Each node shows two cost/row estimates:

  • cost=start..total — the planner's estimate. start is the cost before the first row can be returned; total is the cost to return all rows. Units are arbitrary but consistent.
  • actual time=start..total — the real measured time in milliseconds.
  • rows — how many rows were actually returned.
  • loops — how many times this node ran. Actual time is per loop, so multiply by loops for the total.

Find the slow node

The actual time value on a node includes all child nodes. The node doing the most work is the one with the highest actual time that is not caused by slow children. Compare actual time at each level to find where time is actually consumed.

Look for a big jump: if the parent took 48ms and its child took 44ms, the parent itself only contributed 4ms. If the parent took 48ms and all children took 5ms total, the parent's own work is 43ms — investigate that node.


The patterns to recognise

Sequential scan on a large table (Seq Scan):

Seq Scan on orders (cost=0.00..789.00 rows=50000 ...)

A sequential scan reads every row. Fine for small tables or when you need most of the rows. A problem when you are selecting a small fraction of a large table. The fix is usually an index.

Row estimate wildly off:

(cost=... rows=10000 ...) (actual ... rows=950000 ...)

The planner estimated 10,000 rows but got 950,000. Bad estimates lead to bad plan choices. Run ANALYZE tablename to update statistics and see if the estimate improves. Outdated statistics are the most common cause of bad query plans.

Nested Loop on large tables:

Nested Loop (... rows=50000 loops=1000)
  ...

A nested loop runs the inner query once for each row in the outer query. Fine when the outer table is small or the inner side is indexed. A nested loop with loops=1000 and a sequential scan inside is almost always the reason a query is slow.

Hash Join:

A hash join is usually efficient — PostgreSQL builds an in-memory hash table from the smaller side, then probes it. If memory is too small, the hash spills to disk (Batches: 8 instead of Batches: 1 in the output). Increase work_mem for the session if hash batches are high:

SET work_mem = '64MB';
EXPLAIN (ANALYZE, BUFFERS) SELECT ...;

Check index usage

When a query is slow on a large table and you expect an index to be used:

EXPLAIN ANALYZE SELECT * FROM orders WHERE user_id = 42;

If you see Seq Scan instead of Index Scan, either:

  • The index does not exist
  • The column is not indexed
  • The query is returning a large enough fraction of rows that PostgreSQL prefers a sequential scan (this is correct behaviour)
  • Statistics are outdated and PostgreSQL underestimates selectivity

Check existing indexes:

\d orders

Or:

SELECT indexname, indexdef FROM pg_indexes WHERE tablename = 'orders';

Create an index and verify

CREATE INDEX CONCURRENTLY idx_orders_user_id ON orders (user_id);

CONCURRENTLY builds the index without locking the table for writes. Run EXPLAIN ANALYZE again after the index exists — the plan should show Index Scan or Bitmap Index Scan instead of Seq Scan.

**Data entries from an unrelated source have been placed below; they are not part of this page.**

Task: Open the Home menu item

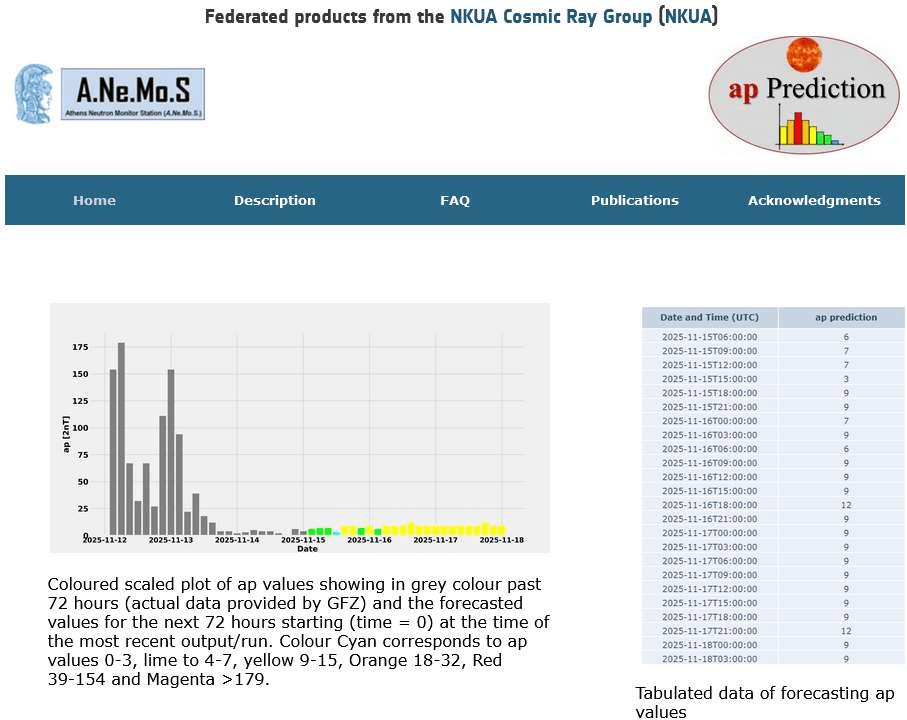Action: [x=94, y=200]
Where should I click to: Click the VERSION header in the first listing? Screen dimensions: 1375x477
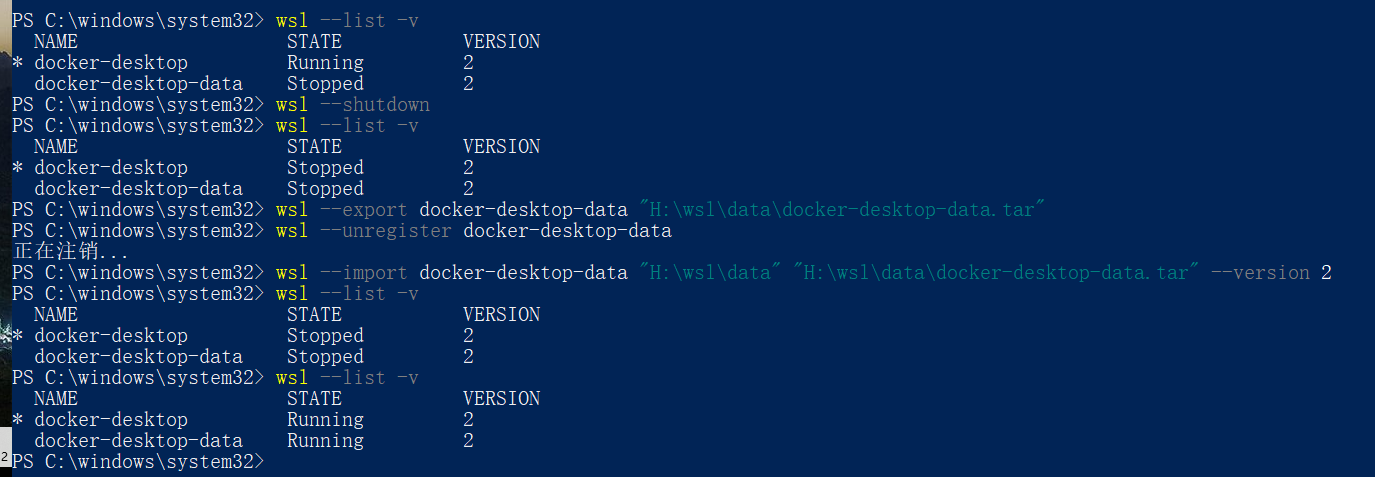pos(501,42)
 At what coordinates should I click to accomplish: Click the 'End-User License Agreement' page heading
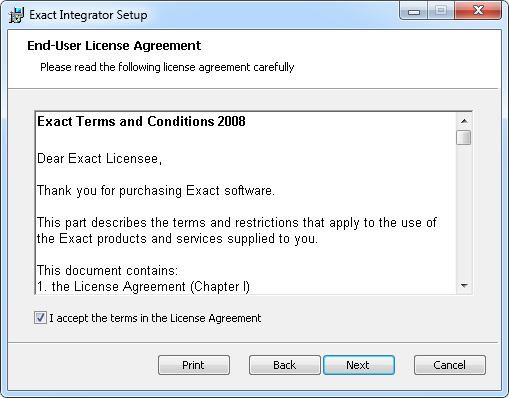114,46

Use SysEmperor's SQL Query Editor to write and format queries before running them — especially useful for longer EXPLAIN ANALYZE outputs that are easier to read when the query itself is clean.


When the planner is still choosing a bad plan

If you have added an index and the planner is still doing a sequential scan on a selective query:

ANALYZE orders;    -- update table statistics

If that does not help, check whether the column has a very skewed distribution (many NULLs, one dominant value). For those cases, partial indexes and extended statistics give the planner more accurate information to work with.